We need to compare the first character in the non-empty list with the ch. If it’s the same, we skip over it (remove it); if it’s different we need to keep it.
How should the function combine #2 and #3 to produce the answer for the entire list?
Depending on the chararacter, cons them together or not.

The term wrapper function will make more sense when we introduce the local special form in a few weeks. Then we will be able to literally wrap the wrapper function around its helper function.

sorting

Video: Download m08.10_isort

“Non-decreasing order” can accomodate duplicates. If we simply said “increasing order” we couldn’t. That is, (sort (list 2 2 3 2 1)) is fine and produces (list 1 2 2 2 3).

To solve this problem, we have two complimentary approaches: using the templates and considering our four crucial questions from M06:

What should the function produce in the base case?
The base case is an empty list.

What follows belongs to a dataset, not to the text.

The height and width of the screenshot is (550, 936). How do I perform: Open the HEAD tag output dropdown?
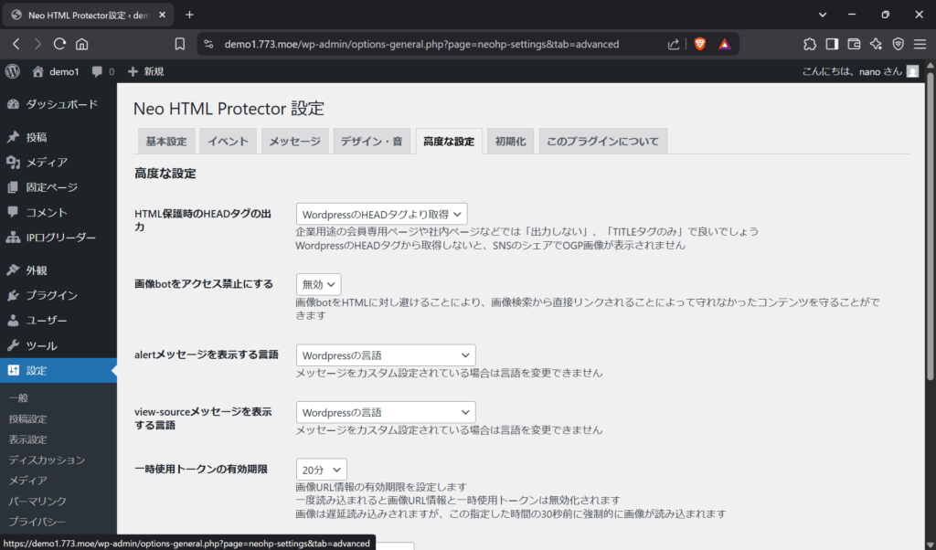pos(382,214)
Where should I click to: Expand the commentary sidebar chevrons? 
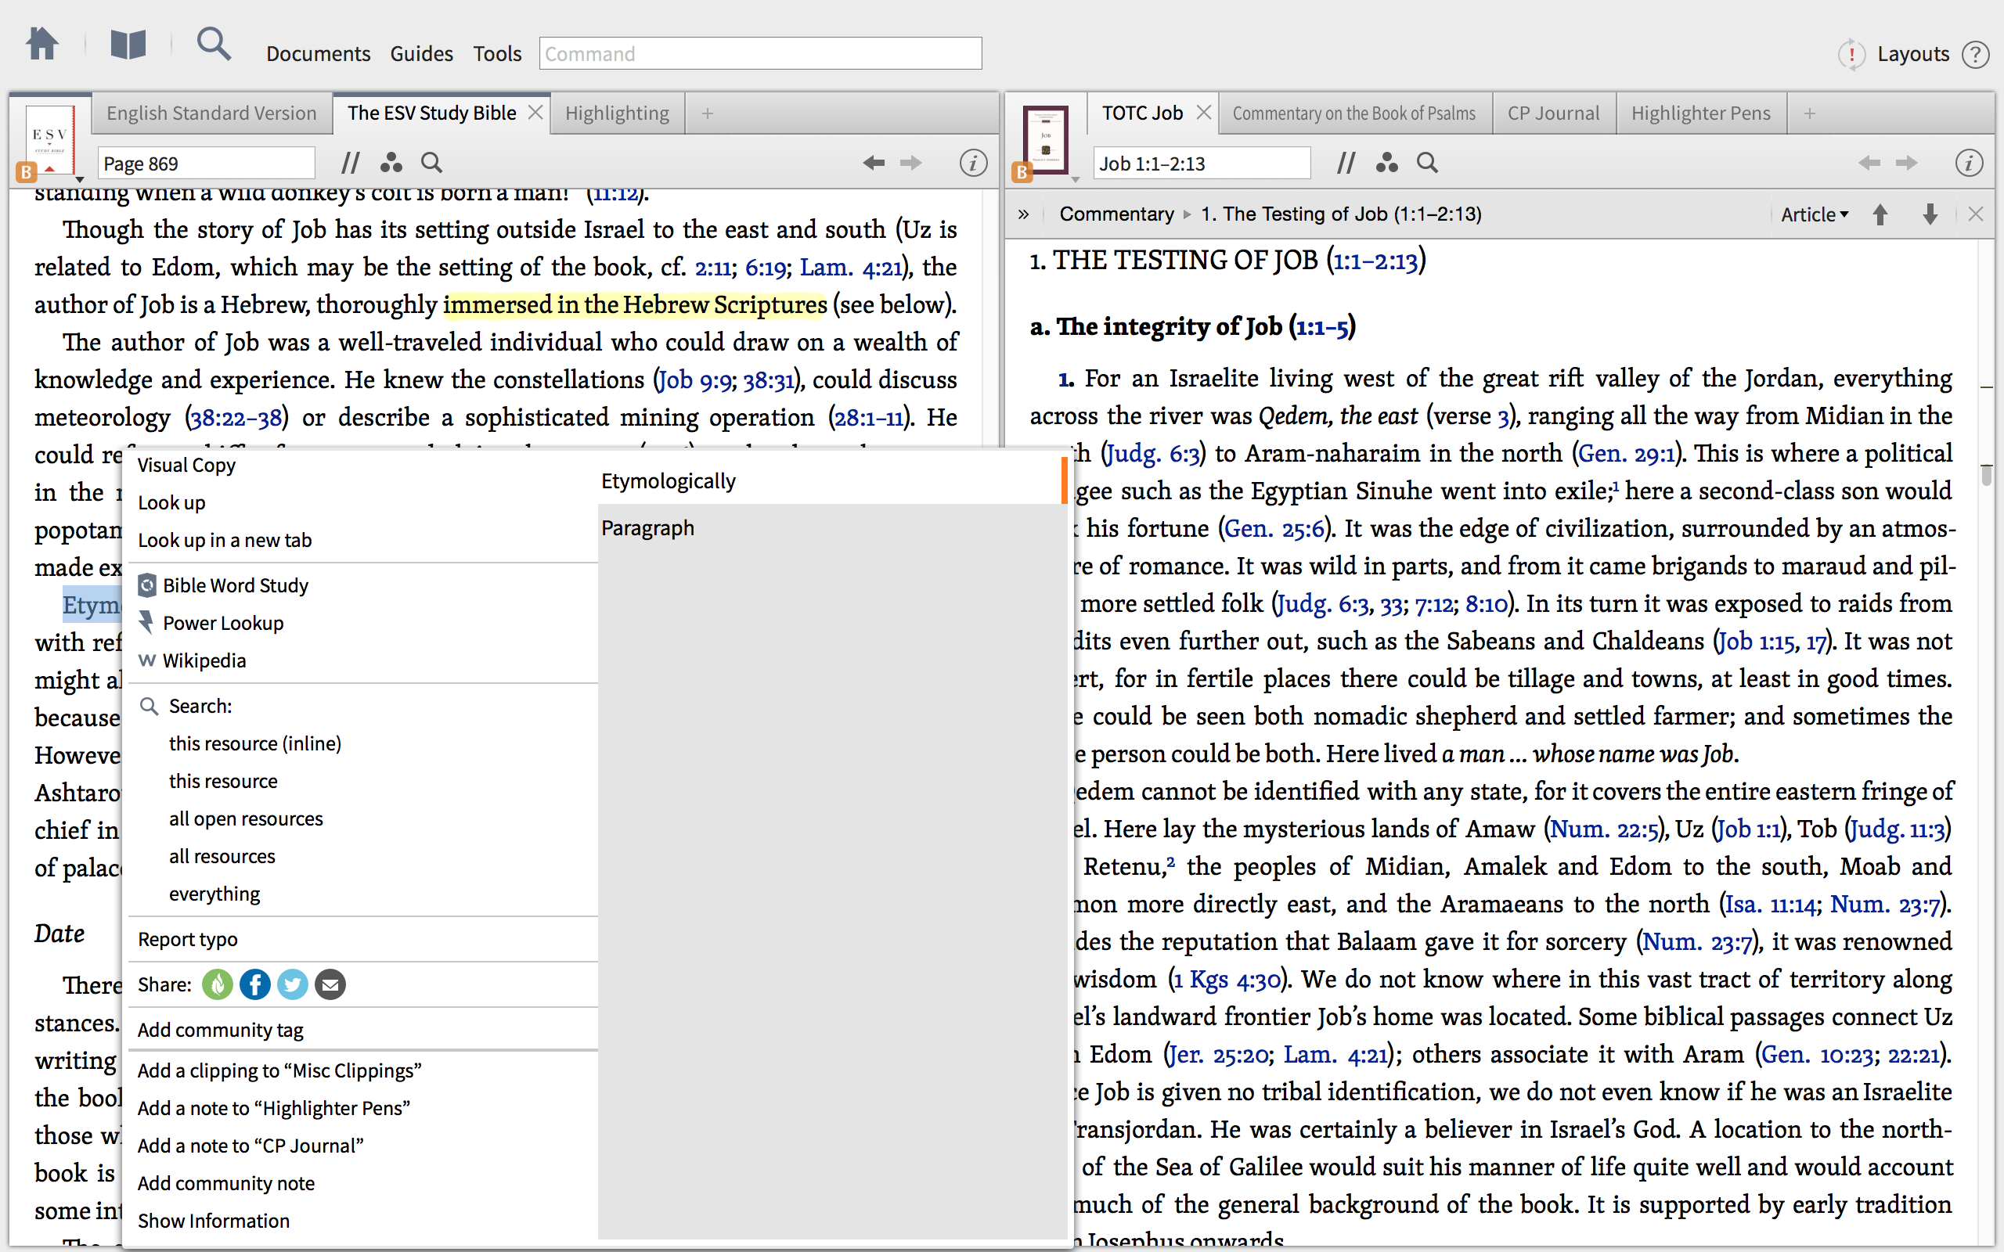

A sorted empty list is still just the empty list.
What should calling the function on the rest of the list produce?
It should produce the rest of the list in sorted order.
What should the function do to the first element in a non-empty list?
Probably nothing. sorting a list shouldn’t change the individual elements, just rearrange them.
How should the function combine #2 and #3 to produce the answer for the entire list?
The first element needs to be put at the correct location in the result of the recursive application (a sorted list) so that the entire list is sorted.

Here’s the code for insertion sort, ready to pop into DrRacket.

;; (sort lon) sorts the elements of lon in non-decreasing order
;; Examples:
(check-expect (sort (cons 3 (cons 4 (cons 2 (cons 5 (cons 1 empty))))))
              (cons 1 (cons 2 (cons 3 (cons 4 (cons 5 empty))))))

;; sort: (listof Num) -> (listof Num)
(define (sort lon)
  (cond [(empty? lon) empty]
        [else (insert (first lon) (sort (rest lon)))]))

;; (insert n slon) inserts the number n into the sorted list slon
;;     so that the resulting list is also sorted.
;; Example:
(check-expect (insert 3 (cons 1 (cons 4 (cons 5 empty))))
              (cons 1 (cons 3 (cons 4 (cons 5 empty)))))

;; insert: Num (listof Num) -> (listof Num)
;;   Requires: slon is sorted in non-decreasing order
(define (insert n slon)
  (cond [(empty? slon) (cons n empty)]
        [(<= n (first slon)) (cons n slon)]
        [else (cons (first slon) (insert n (rest slon)))]))

We’ll come back to sorting in M17 when we study Quicksort. The end of this module discusses merging two sorted lists , which represents a large fraction of the Mergesort algorithm.

DrRacket can provide a trace automatically. This can be a substantial help in debugging your programs!

To use this, you’ll need to do some one-time set-up. This may have been required as part of A00; if so, you don’t need to repeat it. Otherwise, go to Assignments -> Racket and DrRacket and install uwaterloo-racket-tools.

You need to make a couple of changes to your program to enable tracing:

Add (require htdp-trace) at the top of your program.
Substitute define/trace for define in each function you want to trace. This implies that you don’t need to trace everything – only those functions that you need to debug or understand better.

The trace tells you three important things:

The arguments for each traced function application (e.g. sort is being called with the list (cons 3 (cons 2 (cons 5 (cons 4 empty))))). Note the compact representation of a list. Function applications are represented with one or more > signs.
What the applied function produces (e.g. (), which represents the empty list). One or more < symbols indicates that a function has terminated and is producing a value.
The depth of recursion. The > > > preceding (sort ()) indicates that application is nested three levels deep.

“additions made to the semantic model” means the new stepper rules.